Ma tutto si interruppe con l’espulsione per
ricominciare nel 1830 grazie all’ingente prestito che la banca dei
baroni-banchieri Rothschild concessero ai Borboni. Fu Carl, detto ”il barone
mezuzà”, a gestire la faccenda trasferendosi a Napoli nel 1831. Il ruolo dei Rothschild
fu fondamentale quando, nel 1861, venne fondata nuovamente la comunità ebraica.

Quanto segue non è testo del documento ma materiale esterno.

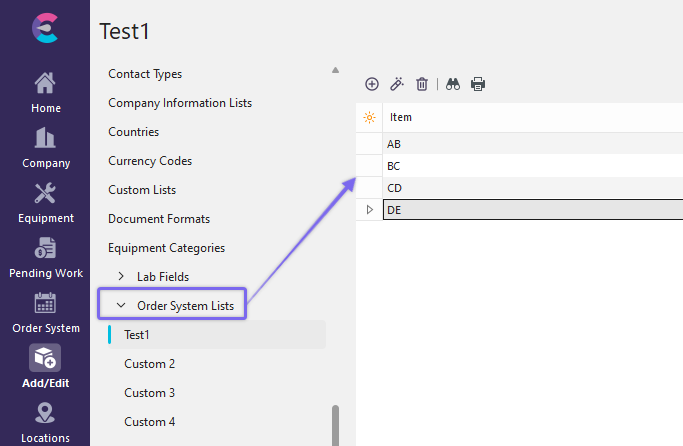Click the row indicator arrow beside DE

pyautogui.click(x=370, y=210)
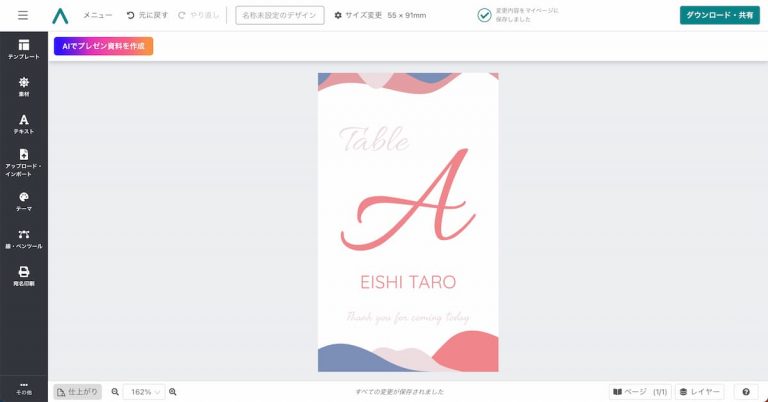Show more tools via その他
Image resolution: width=768 pixels, height=402 pixels.
point(24,389)
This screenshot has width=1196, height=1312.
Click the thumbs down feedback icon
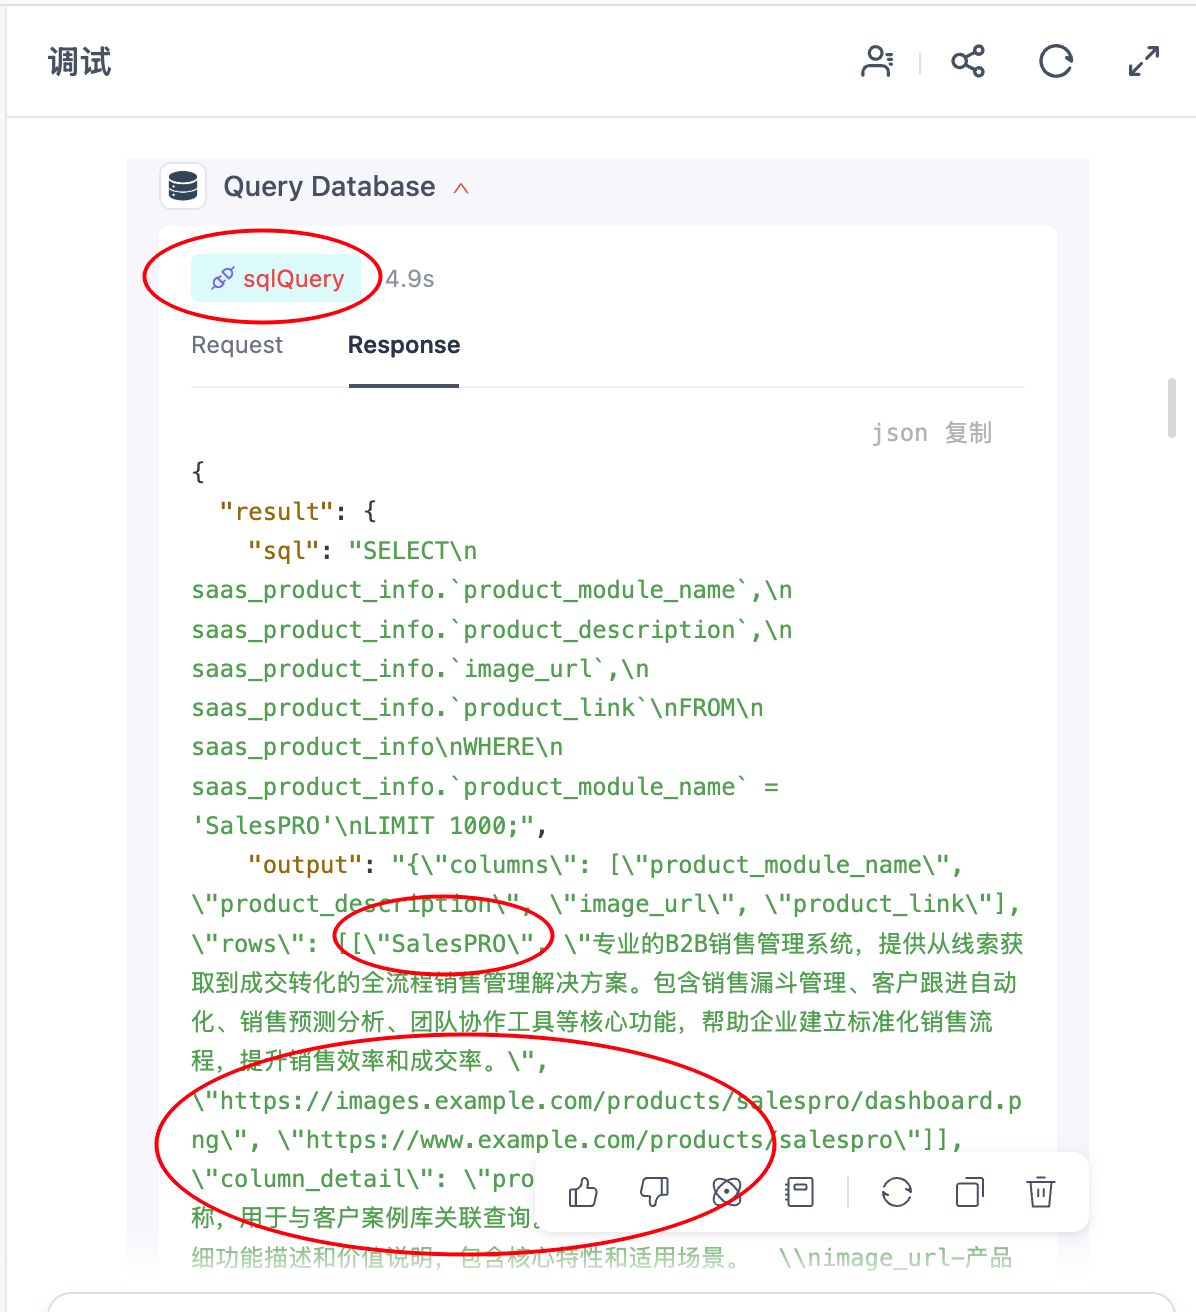655,1192
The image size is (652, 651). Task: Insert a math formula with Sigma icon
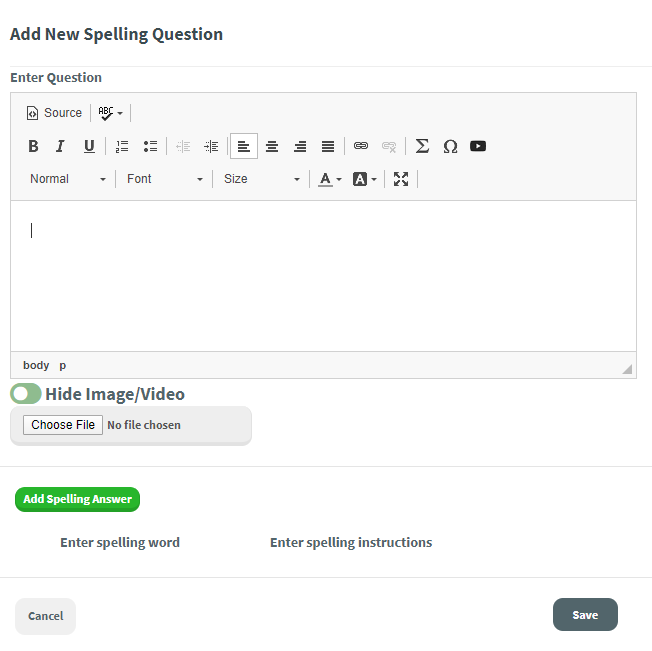pos(422,146)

Contemporanea fu la creazione di una sinagoga – la stessa in uso ancora oggi –
in via della Cappella Vecchia 31.
Inserita con successo nel tessuto civile cittadino
la comunità ebraica vanta il primo sindaco del dopoguerra Maurizio Valenzi. Ma,
oltre a lui, vi è almeno un altro personaggio molto amato da tutta Napoli: fu
l’imprenditore Giorgio Ascarelli fondatore del Napoli Calcio e costruttore
dello stadio “Vesuvio” che, costruito in soli sei mesi, venne inaugurato giusto
una manciata di giorni prima che Giorgio Ascarelli morisse d’infarto nel marzo
del 1930. Per un breve periodo lo stadio venne dedicato a lui ma il fascismo
trionfante lo ristruttura in vista dei mondiali del 1934: si chiamerà
Partenopeo e il ricordo dell’imprenditore ebreo rimarrà solo nella memoria dei
napoletani. Lo stadio e la città furono duramente bombardati durante le seconda
guerra mondiale, gli ebrei napoletani vennero deportati e poi uccisi. Dopo la
liberazione della città con “le quattro giornate” del settembre 1943 giunse in
città la Brigata ebraica inquadrata nell’esercito inglese e molti ebrei
arruolati negli eserciti alleati: fu così che mentre i nazisti compivano
rastrellamenti di ebrei in tutta l’Italia settentrionale per destinarli allo
sterminio a Napoli si celebrava la festa di Hannukah con più di mille ebrei, un
numero che la città non aveva mai visto da secoli.